Concrete is one of the most versatile and strongest materials for construction. But have you ever considered that it’s also an eco-friendly “green” material? Precast concrete, in particular, is environmentally friendly in a variety of ways.
Concrete Is Nearly Eternal
Concrete is tough and durable. Precast concrete, in particular, is even stronger because it’s manufactured in a controlled environment with a more exact mixing, molding and curing process. This results in greater strength and uniformity better resistance to elemental changes. It’s impervious to fire, water and termites. It doesn’t rust, rot or fade away over time.

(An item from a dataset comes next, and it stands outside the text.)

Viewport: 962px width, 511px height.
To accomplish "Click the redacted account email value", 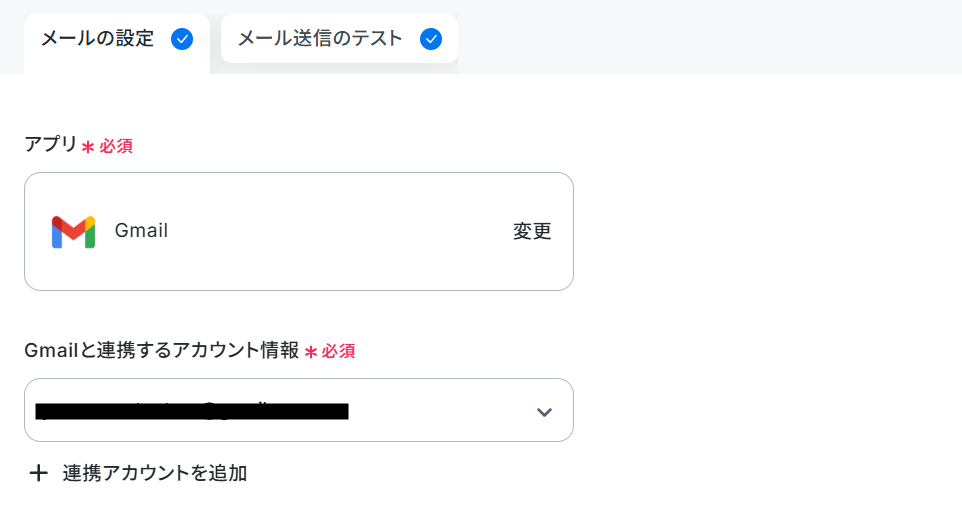I will pos(192,410).
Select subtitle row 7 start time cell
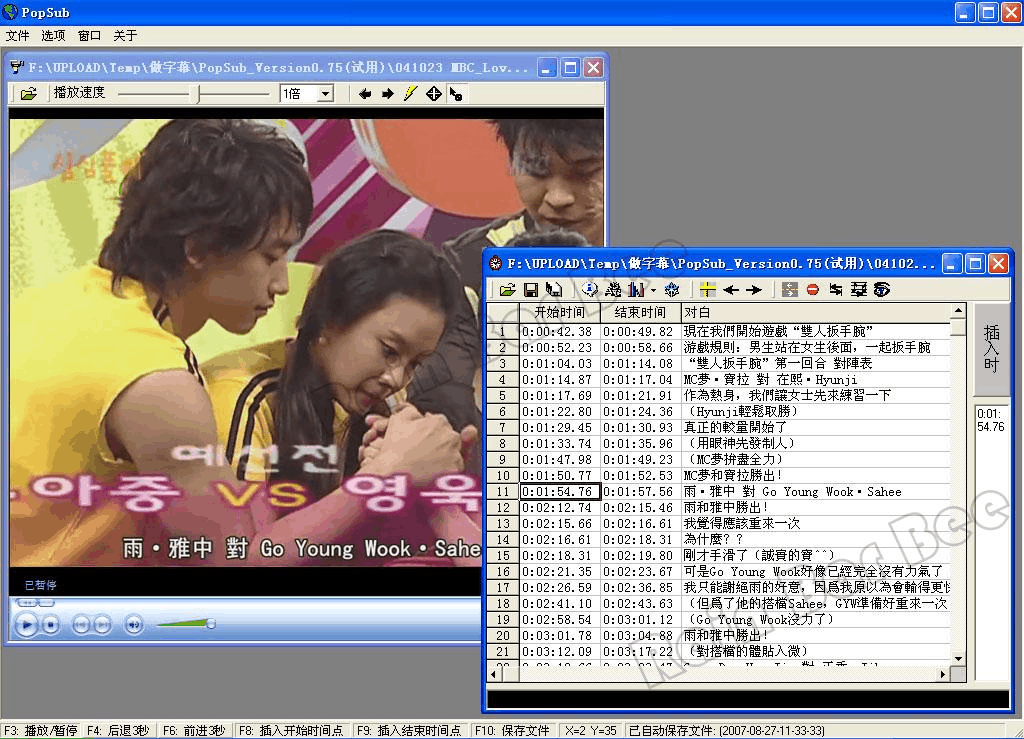Viewport: 1024px width, 739px height. [x=559, y=427]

Why is that a boon to the environment? It’s simple: when lumber rots, another tree is cut down. When a building burns everything is lost, so the environmental impact must be repeated to build a new one. But even without a catastrophe, any artificial materials still have a limited lifespan, so new materials must be mined or synthesized, with all the environmental costs involved.
Precast Concrete Has Few By-Products and More Efficiencies
Because of the accuracy possible with precast, there’s much less waste of the actual concrete when using precast than with poured-on-site concrete. The latter usually involves spillage and wasted remnants in the cement truck. Also, with plant casting, the molding process has significantly less waste because the molds are made of steel with exact dimensions in all directions. These durable molds can be used again and again, while poured-on-site cement uses wooden formwork that’s typically discarded after a single use.

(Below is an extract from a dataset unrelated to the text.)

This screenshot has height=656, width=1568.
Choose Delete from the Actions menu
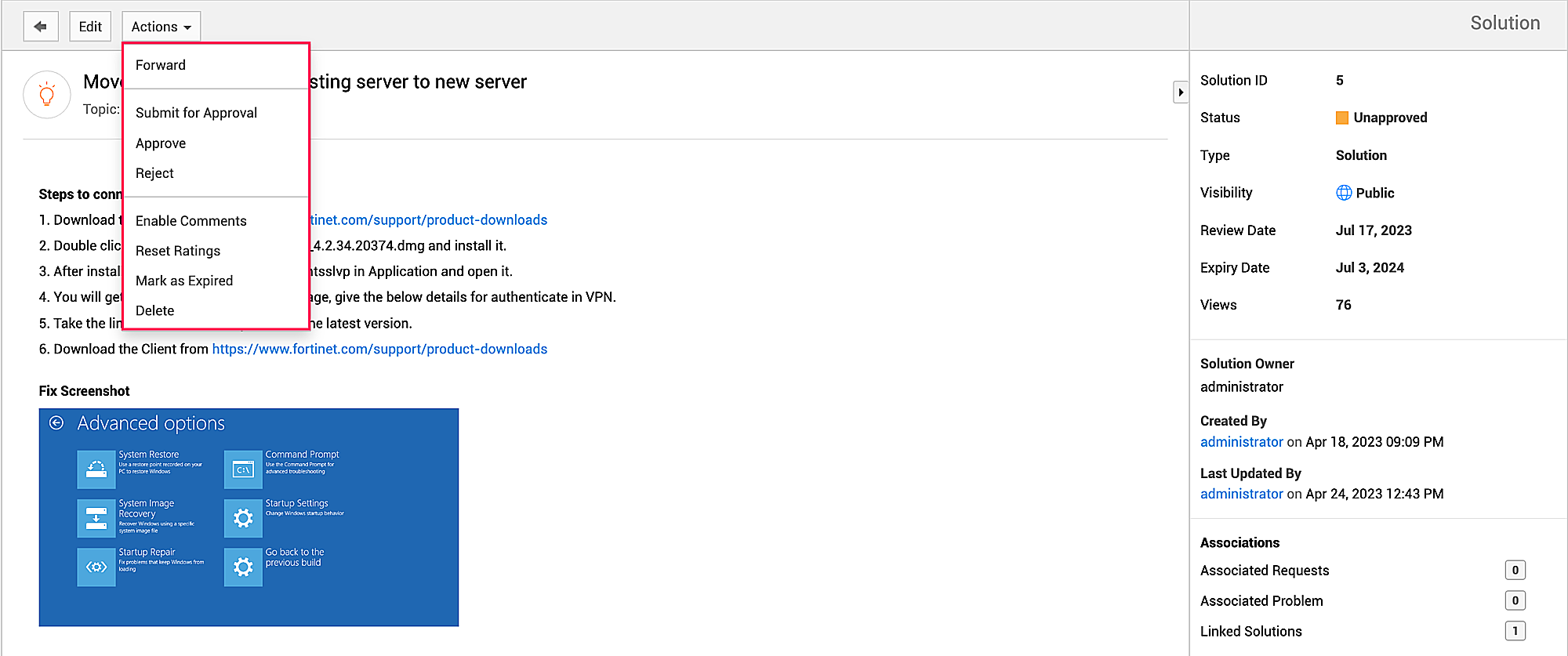tap(155, 310)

Precast uses less scaffolding and can be erected more quickly, saving on both labor and transport costs. The fewer materials and workers driven to a construction site, the less gasoline is burned — and that means yet another emissions saver that might not be obvious at first. Precast can be installed with fewer weather delays and less on-site labor. Faster and more efficient construction means less on-site equipment noise and emissions.
Less Noise Pollution Yields Less Material Pollution
Modern trends in building aim to reduce sound transfer and create a privacy zone. Precast concrete, more than most any other material, prevents noise transfer into a building, avoiding the need for extra soundproofing insulation. Fewer necessary materials means a smaller carbon footprint.

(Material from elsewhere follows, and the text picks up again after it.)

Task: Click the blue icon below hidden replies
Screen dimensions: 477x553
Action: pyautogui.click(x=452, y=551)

A new process gaining popularity is a precast concrete panel that includes a pre-attached continuous layer of rigid foam insulation. This results not only in reduced noise, but also in the “green premium” of good thermal resistance, improving energy-efficiency.
What About Carbon Dioxide and Global Warming?
It’s true that manufacturing cement involves some carbon dioxide byproducts. What’s more, because concrete is such a versatile and popular building material — absolutely essential for high rise skyscrapers, bridges and more — some say it takes a toll on the environment when it comes to global warming. However, unless humanity lives only in caves, any assessment of the “green” nature of concrete must be made in comparison to the other available building materials.
Consider the alternatives. Steel requires mining iron ore, which is usually a dangerous and polluting process. Then it’s smelted, yielding noxious fumes. The production of steel uses vast amounts of energy because of the heat required. Plastics? They’re made from fossil fuels that can require environmentally dangerous deep-sea drilling. Wood may come from “renewable” trees, but the timber industry uses high-polluting gas chainsaws, must create roads through forests and uses gas-guzzling logging trucks to carry the trees many miles before ever arriving at a mill and then the lumber store, where it again must be transported to a job site. And as stated earlier, most of those materials do not last very long.
Concrete Is Here to Stay
Considering that modern, high-quality concrete can last for 100 years, the environmental impact is relatively small. Precast concrete technology is quickly nearing a point where it might be considered the greenest building material of all, and therefore an important resource as global culture moves in a more earth-friendly direction.